*DATA SUPPLIED:*
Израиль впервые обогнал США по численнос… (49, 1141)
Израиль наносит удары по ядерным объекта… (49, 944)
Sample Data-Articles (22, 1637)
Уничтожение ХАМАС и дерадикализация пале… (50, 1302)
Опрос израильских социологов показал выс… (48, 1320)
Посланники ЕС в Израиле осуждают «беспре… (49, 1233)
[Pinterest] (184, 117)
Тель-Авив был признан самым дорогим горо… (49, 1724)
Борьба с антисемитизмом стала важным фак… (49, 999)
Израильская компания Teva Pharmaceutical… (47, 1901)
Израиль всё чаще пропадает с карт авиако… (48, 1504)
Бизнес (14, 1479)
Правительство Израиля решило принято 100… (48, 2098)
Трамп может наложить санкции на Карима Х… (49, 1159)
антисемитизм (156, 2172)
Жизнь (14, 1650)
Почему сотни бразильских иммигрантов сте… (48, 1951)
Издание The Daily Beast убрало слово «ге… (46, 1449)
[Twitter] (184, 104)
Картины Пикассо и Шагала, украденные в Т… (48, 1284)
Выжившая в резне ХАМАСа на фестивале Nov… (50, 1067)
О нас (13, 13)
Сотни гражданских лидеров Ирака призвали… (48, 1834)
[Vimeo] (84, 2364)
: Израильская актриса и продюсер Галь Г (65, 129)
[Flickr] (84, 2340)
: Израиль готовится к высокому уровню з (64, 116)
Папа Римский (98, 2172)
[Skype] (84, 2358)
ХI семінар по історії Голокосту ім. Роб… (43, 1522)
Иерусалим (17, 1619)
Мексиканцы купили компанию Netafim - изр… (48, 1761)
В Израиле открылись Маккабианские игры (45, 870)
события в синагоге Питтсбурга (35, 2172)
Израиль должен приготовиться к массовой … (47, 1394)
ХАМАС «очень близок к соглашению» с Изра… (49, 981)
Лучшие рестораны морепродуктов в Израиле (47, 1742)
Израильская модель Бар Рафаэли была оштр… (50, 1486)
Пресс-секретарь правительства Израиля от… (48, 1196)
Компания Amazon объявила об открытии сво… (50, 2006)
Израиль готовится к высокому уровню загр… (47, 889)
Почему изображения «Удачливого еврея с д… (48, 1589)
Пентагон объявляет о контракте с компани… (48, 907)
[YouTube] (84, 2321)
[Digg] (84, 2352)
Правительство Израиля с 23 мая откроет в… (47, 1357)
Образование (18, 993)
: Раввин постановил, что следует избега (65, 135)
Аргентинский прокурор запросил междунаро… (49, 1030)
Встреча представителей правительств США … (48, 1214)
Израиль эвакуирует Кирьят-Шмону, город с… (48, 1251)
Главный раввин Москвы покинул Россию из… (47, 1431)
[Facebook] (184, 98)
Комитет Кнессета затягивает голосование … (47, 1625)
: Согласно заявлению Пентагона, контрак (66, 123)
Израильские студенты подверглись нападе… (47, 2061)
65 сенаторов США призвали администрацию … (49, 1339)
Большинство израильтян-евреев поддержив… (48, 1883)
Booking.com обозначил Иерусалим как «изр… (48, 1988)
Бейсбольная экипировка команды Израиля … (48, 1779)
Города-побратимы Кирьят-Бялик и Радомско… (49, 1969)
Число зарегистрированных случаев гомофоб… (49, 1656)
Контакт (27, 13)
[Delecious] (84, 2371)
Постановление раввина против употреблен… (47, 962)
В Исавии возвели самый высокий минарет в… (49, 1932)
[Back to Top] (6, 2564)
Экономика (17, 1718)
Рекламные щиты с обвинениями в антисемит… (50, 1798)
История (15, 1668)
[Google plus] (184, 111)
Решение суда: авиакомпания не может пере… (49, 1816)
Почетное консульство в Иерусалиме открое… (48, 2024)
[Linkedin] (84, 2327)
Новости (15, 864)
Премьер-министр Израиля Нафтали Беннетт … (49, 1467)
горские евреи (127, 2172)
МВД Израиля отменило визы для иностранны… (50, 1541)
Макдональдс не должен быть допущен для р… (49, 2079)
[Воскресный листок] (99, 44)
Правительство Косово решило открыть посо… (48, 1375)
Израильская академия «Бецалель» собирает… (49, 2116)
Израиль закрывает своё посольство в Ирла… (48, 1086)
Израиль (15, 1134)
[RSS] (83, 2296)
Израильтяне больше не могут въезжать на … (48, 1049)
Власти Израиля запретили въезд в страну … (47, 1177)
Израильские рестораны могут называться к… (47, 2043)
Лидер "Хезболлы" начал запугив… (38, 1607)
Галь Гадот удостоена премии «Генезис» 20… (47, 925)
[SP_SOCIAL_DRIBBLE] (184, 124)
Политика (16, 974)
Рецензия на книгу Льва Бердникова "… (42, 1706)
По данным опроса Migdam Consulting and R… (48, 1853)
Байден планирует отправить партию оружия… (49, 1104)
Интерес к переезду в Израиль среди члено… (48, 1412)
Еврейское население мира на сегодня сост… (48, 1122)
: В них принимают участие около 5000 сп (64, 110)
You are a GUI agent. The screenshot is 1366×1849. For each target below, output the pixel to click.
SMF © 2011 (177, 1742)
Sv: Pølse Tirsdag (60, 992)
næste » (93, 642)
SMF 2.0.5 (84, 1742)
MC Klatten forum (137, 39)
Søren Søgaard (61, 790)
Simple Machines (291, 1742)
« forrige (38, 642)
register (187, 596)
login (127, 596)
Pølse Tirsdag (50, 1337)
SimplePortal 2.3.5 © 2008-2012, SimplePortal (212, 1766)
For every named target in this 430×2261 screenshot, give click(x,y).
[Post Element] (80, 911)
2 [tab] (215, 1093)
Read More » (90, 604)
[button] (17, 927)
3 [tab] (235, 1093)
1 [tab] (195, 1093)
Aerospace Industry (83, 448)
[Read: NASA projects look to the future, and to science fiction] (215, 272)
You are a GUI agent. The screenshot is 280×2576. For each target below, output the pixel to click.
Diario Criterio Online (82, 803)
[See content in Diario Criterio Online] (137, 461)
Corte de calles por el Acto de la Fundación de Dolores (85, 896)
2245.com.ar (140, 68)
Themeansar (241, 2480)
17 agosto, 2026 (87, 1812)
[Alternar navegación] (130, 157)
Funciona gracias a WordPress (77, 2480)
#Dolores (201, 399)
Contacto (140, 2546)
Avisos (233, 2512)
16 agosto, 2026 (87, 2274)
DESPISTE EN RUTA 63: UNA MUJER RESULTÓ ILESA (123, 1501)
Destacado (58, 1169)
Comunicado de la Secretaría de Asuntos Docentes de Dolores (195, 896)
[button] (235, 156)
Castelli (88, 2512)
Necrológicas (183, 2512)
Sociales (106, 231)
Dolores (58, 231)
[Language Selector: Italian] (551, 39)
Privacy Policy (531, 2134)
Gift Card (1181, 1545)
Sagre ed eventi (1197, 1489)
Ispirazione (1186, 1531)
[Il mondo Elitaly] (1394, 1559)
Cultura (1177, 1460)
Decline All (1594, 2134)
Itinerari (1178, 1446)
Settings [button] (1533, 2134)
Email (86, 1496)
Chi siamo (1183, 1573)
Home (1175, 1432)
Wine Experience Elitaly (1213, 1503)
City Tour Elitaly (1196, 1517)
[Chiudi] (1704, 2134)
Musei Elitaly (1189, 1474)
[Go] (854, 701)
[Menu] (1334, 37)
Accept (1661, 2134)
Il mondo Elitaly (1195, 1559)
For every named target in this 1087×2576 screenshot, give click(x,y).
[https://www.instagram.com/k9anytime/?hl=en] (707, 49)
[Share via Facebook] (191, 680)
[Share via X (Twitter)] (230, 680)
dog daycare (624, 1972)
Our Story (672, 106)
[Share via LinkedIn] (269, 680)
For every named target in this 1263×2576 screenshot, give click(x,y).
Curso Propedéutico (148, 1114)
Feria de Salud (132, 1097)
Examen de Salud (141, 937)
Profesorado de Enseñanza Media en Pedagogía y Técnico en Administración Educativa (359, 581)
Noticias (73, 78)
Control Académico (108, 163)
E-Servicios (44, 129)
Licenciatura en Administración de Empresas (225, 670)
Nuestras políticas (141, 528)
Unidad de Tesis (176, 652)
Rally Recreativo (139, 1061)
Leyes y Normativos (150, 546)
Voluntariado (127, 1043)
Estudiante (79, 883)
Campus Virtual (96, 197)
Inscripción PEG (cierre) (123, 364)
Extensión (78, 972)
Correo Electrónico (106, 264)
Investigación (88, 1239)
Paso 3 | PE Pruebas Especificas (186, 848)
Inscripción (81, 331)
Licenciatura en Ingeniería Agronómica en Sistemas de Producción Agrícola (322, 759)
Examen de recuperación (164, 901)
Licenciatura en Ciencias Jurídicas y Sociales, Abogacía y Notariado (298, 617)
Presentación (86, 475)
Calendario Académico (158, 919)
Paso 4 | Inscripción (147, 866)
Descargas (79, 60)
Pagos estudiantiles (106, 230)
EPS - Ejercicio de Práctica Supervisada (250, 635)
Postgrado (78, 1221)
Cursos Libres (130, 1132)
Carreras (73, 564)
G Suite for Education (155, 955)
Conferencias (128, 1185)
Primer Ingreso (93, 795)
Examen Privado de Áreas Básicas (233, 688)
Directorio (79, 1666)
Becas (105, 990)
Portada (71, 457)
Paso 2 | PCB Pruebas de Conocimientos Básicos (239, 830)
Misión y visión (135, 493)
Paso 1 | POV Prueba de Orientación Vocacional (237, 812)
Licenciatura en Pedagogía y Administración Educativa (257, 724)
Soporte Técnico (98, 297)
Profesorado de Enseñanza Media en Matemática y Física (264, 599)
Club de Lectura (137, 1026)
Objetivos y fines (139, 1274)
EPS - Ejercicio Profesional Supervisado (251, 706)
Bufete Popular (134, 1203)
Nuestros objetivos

*TASK TO CARRY OUT:* Return every line of the listing that has the word "Académico" in it.

*REPLY:*
Control Académico (108, 163)
Calendario Académico (158, 919)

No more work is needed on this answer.